Judge Dana Sabraw ordered that all "eligible" families be reunited before 6:00 pm (22:00 GMT) on Thursday.

A deadline that was considered to have respected the US government, the 700 children still separated from their families on Thursday night according to him of cases "ineligible" – unconfirmed family lines, criminal history or contagious diseases.

Judge Sabraw was right on Friday at a San Diego hearing, acknowledging that "the process is over" and that the government "deserves to be commended" for meeting the deadline.

focused on "the second step", namely the fate of more than 400 children whose parents have already been expelled from the United States.

"Finding parents in Mexico and Central America will be a long and difficult task," Stephen Kang, a lawyer for the powerful ACLU, the powerful civil rights organization who lodged a complaint against the government on Thursday, warned. that families be reunited.

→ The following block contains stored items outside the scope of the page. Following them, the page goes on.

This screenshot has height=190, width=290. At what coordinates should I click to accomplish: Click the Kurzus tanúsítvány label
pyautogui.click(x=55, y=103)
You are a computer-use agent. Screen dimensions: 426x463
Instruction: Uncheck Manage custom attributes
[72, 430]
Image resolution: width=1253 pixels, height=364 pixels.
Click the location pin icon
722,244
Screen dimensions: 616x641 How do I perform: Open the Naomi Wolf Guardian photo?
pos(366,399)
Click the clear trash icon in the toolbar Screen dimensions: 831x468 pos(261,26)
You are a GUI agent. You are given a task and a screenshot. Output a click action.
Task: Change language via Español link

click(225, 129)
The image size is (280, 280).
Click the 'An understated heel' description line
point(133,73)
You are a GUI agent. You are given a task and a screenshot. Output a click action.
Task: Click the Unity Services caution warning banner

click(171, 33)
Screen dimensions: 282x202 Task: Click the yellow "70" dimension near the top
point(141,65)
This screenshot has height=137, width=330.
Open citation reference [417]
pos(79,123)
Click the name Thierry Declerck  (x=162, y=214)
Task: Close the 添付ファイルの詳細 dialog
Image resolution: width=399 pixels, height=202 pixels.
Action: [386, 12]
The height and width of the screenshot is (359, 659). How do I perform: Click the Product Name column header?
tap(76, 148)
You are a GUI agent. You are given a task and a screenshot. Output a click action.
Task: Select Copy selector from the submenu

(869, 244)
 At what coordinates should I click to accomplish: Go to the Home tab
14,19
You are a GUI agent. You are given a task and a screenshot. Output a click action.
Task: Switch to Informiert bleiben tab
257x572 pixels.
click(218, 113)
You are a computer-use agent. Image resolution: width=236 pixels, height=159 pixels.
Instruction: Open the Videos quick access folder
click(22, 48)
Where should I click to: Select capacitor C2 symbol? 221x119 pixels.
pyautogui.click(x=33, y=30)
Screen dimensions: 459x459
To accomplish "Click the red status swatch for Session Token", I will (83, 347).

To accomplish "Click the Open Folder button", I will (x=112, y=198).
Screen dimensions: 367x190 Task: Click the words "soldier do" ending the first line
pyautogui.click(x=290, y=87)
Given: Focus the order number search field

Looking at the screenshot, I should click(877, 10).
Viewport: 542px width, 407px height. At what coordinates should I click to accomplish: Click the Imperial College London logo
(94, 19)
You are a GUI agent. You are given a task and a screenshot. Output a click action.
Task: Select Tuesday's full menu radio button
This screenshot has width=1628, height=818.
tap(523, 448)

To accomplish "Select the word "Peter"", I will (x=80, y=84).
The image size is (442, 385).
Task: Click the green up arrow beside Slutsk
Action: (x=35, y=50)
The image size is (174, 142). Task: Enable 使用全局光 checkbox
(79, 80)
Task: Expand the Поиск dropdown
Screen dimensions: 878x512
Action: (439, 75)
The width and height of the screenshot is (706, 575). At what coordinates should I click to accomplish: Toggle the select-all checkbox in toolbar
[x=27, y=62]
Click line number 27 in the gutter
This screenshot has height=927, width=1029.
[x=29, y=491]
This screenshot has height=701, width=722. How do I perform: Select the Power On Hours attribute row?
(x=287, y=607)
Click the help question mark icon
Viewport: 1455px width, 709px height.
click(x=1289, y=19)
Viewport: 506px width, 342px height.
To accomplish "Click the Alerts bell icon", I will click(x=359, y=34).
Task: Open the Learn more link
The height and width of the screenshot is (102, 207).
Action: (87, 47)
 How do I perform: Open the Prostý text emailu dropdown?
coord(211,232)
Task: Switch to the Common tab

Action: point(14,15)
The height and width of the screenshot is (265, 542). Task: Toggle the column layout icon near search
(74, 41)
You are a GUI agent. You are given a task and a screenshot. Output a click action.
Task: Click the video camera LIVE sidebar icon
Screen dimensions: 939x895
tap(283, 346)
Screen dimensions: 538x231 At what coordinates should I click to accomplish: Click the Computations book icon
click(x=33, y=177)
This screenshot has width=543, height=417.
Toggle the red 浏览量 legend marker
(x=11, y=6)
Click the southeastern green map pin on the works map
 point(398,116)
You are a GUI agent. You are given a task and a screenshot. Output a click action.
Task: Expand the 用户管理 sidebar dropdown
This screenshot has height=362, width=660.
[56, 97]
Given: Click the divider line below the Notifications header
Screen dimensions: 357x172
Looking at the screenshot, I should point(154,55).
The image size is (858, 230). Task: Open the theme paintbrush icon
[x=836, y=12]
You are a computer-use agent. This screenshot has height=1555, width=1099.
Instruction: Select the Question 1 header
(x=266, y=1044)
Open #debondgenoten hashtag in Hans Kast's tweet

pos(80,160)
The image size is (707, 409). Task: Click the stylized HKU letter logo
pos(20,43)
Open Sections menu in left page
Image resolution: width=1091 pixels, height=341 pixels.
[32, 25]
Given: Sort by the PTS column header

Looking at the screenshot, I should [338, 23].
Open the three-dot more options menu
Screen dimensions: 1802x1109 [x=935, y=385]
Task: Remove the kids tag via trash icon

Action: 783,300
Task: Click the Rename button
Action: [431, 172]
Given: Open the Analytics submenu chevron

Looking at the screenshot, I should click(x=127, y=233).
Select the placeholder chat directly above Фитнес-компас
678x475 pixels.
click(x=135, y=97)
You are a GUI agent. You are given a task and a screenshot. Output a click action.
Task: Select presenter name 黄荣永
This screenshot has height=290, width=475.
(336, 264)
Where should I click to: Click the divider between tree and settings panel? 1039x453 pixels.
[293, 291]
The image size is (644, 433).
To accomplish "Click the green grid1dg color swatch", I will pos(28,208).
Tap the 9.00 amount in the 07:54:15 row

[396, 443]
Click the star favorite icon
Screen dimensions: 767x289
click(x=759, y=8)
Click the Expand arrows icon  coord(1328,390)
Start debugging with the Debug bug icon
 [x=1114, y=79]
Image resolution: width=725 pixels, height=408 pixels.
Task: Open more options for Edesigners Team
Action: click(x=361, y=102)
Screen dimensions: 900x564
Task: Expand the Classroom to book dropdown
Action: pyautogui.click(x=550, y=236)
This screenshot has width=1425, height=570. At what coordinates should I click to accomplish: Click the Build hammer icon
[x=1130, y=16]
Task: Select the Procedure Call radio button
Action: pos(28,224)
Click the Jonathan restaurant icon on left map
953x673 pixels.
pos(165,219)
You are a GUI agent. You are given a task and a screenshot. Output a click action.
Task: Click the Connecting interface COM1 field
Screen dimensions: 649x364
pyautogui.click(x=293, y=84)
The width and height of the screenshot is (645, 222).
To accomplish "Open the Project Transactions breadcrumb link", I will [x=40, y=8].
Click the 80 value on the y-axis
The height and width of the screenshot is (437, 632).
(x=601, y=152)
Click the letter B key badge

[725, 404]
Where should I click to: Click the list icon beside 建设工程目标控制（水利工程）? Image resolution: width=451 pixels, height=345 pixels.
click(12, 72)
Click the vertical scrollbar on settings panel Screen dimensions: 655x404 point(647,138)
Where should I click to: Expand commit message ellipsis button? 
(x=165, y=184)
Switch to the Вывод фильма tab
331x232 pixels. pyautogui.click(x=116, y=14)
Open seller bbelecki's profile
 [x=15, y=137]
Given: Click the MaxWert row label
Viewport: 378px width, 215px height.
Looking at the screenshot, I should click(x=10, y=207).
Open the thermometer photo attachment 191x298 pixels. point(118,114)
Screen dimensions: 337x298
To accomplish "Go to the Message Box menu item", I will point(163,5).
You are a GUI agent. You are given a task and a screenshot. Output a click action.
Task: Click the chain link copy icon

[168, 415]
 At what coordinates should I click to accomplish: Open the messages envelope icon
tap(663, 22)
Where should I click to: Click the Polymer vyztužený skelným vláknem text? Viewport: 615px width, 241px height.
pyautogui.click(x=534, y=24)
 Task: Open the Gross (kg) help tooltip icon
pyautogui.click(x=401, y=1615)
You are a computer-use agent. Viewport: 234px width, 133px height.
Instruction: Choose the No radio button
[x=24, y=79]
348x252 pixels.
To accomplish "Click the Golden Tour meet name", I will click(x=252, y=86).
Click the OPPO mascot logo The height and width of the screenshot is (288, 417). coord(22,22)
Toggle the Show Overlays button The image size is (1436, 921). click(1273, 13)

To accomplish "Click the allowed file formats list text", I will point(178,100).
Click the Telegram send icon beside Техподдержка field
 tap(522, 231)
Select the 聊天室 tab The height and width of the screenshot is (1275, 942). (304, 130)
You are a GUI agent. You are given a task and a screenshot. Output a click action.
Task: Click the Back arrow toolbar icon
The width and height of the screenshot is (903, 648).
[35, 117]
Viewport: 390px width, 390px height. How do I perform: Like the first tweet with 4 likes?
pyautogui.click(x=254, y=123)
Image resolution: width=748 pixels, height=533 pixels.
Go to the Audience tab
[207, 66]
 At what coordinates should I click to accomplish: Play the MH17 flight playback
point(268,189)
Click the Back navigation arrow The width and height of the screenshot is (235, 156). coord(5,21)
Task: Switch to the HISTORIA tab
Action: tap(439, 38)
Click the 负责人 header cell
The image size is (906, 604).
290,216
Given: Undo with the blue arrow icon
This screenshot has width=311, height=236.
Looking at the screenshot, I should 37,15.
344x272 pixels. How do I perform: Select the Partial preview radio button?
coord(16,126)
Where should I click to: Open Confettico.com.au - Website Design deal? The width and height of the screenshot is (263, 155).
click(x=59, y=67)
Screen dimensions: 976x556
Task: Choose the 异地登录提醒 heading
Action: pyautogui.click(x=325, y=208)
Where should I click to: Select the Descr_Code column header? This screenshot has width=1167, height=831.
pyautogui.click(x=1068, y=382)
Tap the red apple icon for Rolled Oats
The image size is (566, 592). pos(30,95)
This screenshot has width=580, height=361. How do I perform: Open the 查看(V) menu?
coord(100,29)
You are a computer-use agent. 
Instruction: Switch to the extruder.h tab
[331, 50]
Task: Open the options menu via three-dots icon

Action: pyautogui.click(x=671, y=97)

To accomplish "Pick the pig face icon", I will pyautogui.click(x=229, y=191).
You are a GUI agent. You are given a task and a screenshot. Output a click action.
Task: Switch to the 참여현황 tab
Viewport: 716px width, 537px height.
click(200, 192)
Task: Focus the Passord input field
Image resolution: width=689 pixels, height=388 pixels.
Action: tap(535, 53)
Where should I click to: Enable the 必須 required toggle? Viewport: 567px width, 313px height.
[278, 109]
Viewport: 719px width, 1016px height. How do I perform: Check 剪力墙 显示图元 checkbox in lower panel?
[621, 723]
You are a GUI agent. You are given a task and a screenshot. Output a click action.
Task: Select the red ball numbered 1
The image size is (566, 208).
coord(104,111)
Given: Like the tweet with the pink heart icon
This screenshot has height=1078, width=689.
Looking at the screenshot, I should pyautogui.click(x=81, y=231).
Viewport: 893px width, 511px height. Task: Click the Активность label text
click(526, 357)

Judge Sabraw also spoke Friday a third step: the establishment of a "protocol" so that such a situation "never happen again."

Donald Trump's "zero tolerance" policy, implemented between April and June, resulted in the detention of thousands of people who illegally entered the United States as asylum-seekers.

But in doing so, between 2,300 and 3,000 children who arrived with their parents were dismissed and placed in Ministry of Health centers, sometimes thousands of kilometers away.

There was such indignation in the United States and in the world that President Trump was forced to review his copy in June, banning the systematic separation of families by decree.